Baca berita dengan sedikit iklan, klik di sini

Hukum

Membelah Kedok Yayasan Soeharto

Penggunaan dana yayasan yang diketuai Soeharto banyak menyimpang. Setelah repot menghitung dananya, Kejaksaan Agung juga terbentur pada dasar hukum pembentukan yayasan.

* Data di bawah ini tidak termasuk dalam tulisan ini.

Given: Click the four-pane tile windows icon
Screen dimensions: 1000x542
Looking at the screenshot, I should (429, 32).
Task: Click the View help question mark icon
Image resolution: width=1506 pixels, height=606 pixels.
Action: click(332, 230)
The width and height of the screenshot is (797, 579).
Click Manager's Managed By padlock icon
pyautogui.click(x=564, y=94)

14 Desember 1998 | 00.00 WIB

Membelah Kedok Yayasan Soeharto
Perbesar

Baca berita dengan sedikit iklan, klik di sini

slot-iklan-300x100
SETELAH mengusut kisruh bisnis mobil Timor dan rekening pribadi, Kejaksaan Agung mulai membongkar berbagai yayasan yang diketuai Soeharto semasa menjadi presiden. Dewasa ini, baru tujuh yayasan, antara lain Dharmais, Supersemar, dan Dakab, yang diperiksa. Yayasan-yayasan itu, dengan aset senilai Rp 4,1 triliun, pada 22 November lalu telah diserahkan oleh Soeharto kepada pemerintah.

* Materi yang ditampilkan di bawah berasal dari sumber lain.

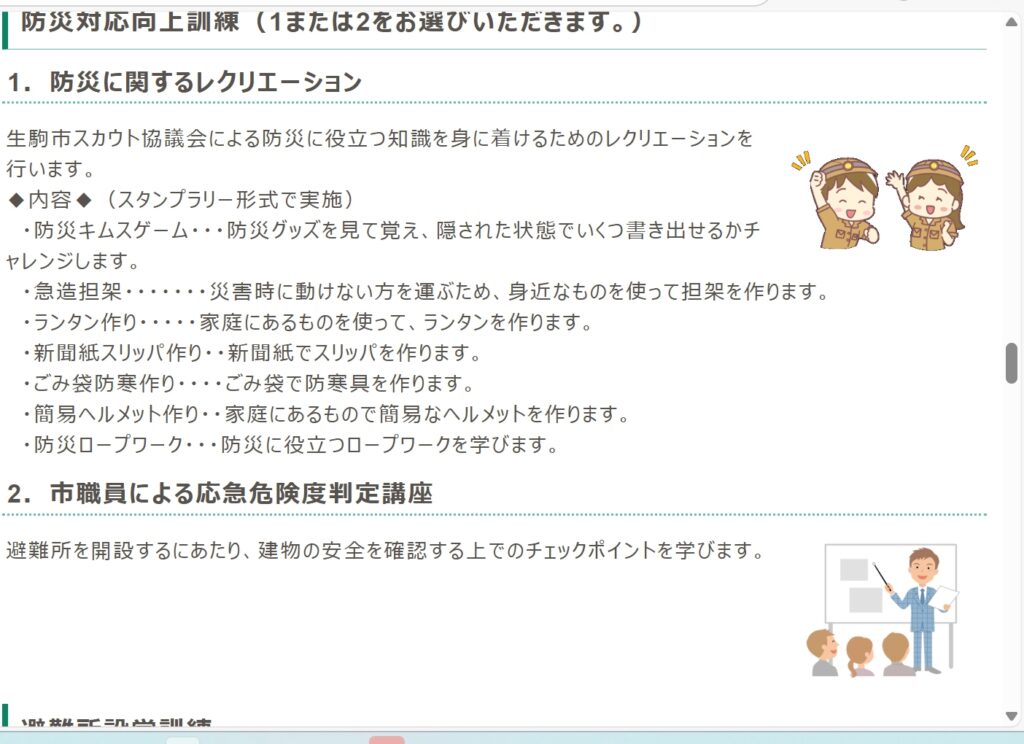
Task: Click the pink taskbar item below page
Action: [x=387, y=739]
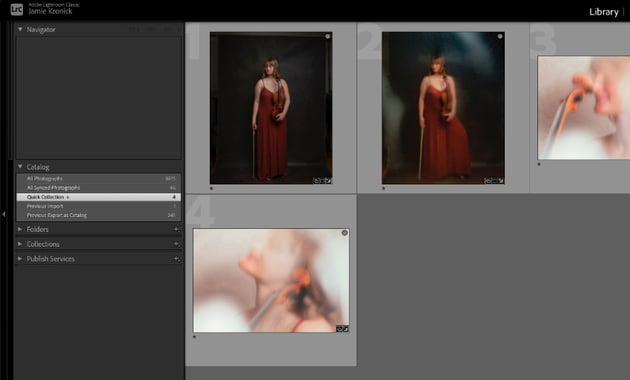The width and height of the screenshot is (630, 380).
Task: Toggle quick collection marker on photo 1
Action: (x=328, y=37)
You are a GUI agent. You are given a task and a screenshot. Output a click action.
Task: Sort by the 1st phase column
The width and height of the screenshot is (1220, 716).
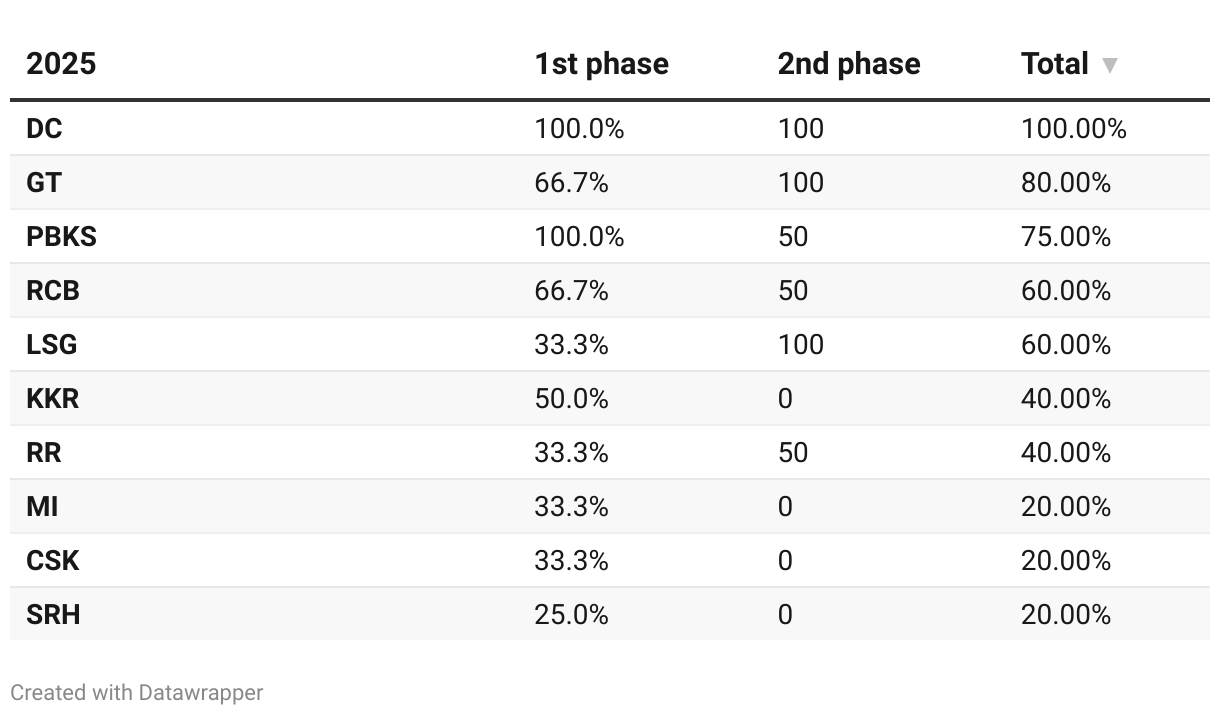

Sesuai dengan wewenang kejaksaan untuk menyidik korupsi, ketujuh yayasan tersebut diduga sarat dengan penyalahgunaan kekuasaan yang dilakukan Soeharto. Sumber dana yayasan, misalnya, diperoleh dengan pemberian privilege alias hak istimewa kepada pejabat, badan usaha milik negara, ataupun swasta melalui produk hukum yang populer dengan sebutan: surat keputusan presiden.

Selain dasar hukum yayasan tidak kuat, penggunaan dananya, seperti yang dikatakan Jaksa Agung Andi M. Ghalib di DPR, juga menyimpang. Ghalib mengatakan, dana yayasan dikucurkan untuk kepentingan bisnis, baik berupa penyertaan saham, pembelian obligasi, pemberian piutang, maupun pendirian berbagai perusahaan.

Sekadar gambaran, dana Rp 750 miliar milik Yayasan Dharmais dipinjamkan kepada Grup Nusamba milik Bob Hasan. Dana itu digunakan untuk perkebunan teh rakyat di Jawa Barat, pendirian 20 bank perkreditan rakyat (BPR), pabrik bubur kertas PT Kiani Lestari, dan pendirian Asuransi Tugu.

Masih banyak lagi bentuk pengaliran dana dari berbagai yayasan tersebut ke sejumlah bisnis kalangan dekat (kroni) Soeharto. Ada yang untuk pembelian saham Indocement, PT Kiani Kertas, dan PT Citra Marga Nusphala. Tentu saja segala bentuk penggunaan dana yayasan menyimpang dari tujuan semula, selain juga semakin mengecilkan aset tersisa milik yayasan.

Semua dugaan penyimpangan itu dimaksudkan untuk membuktikan unsur melawan hukum seperti tercantum dalam Undang-Undang Antikorupsi Tahun 1971. Unsur lain yang perlu dibuktikan adalah kerugian negara dan keuntungan pribadi atau orang lain. Dari segi ini, kejaksaan bisa menelusuri kekayaan Soeharto di berbagai yayasan tadi.

Baik Sekretaris Yayasan Dharmais, Hediyanto, maupun operator dana yayasan, yakni Bob Hasan, menyatakan bahwa pengurus yayasan tak mengutip keuntungan pribadi dari aset dan pengoperasian dana yayasan. Bahkan penggunaan dana Rp 750 miliar untuk Grup Nusamba, menurut mereka, bukan terhitung bisnis.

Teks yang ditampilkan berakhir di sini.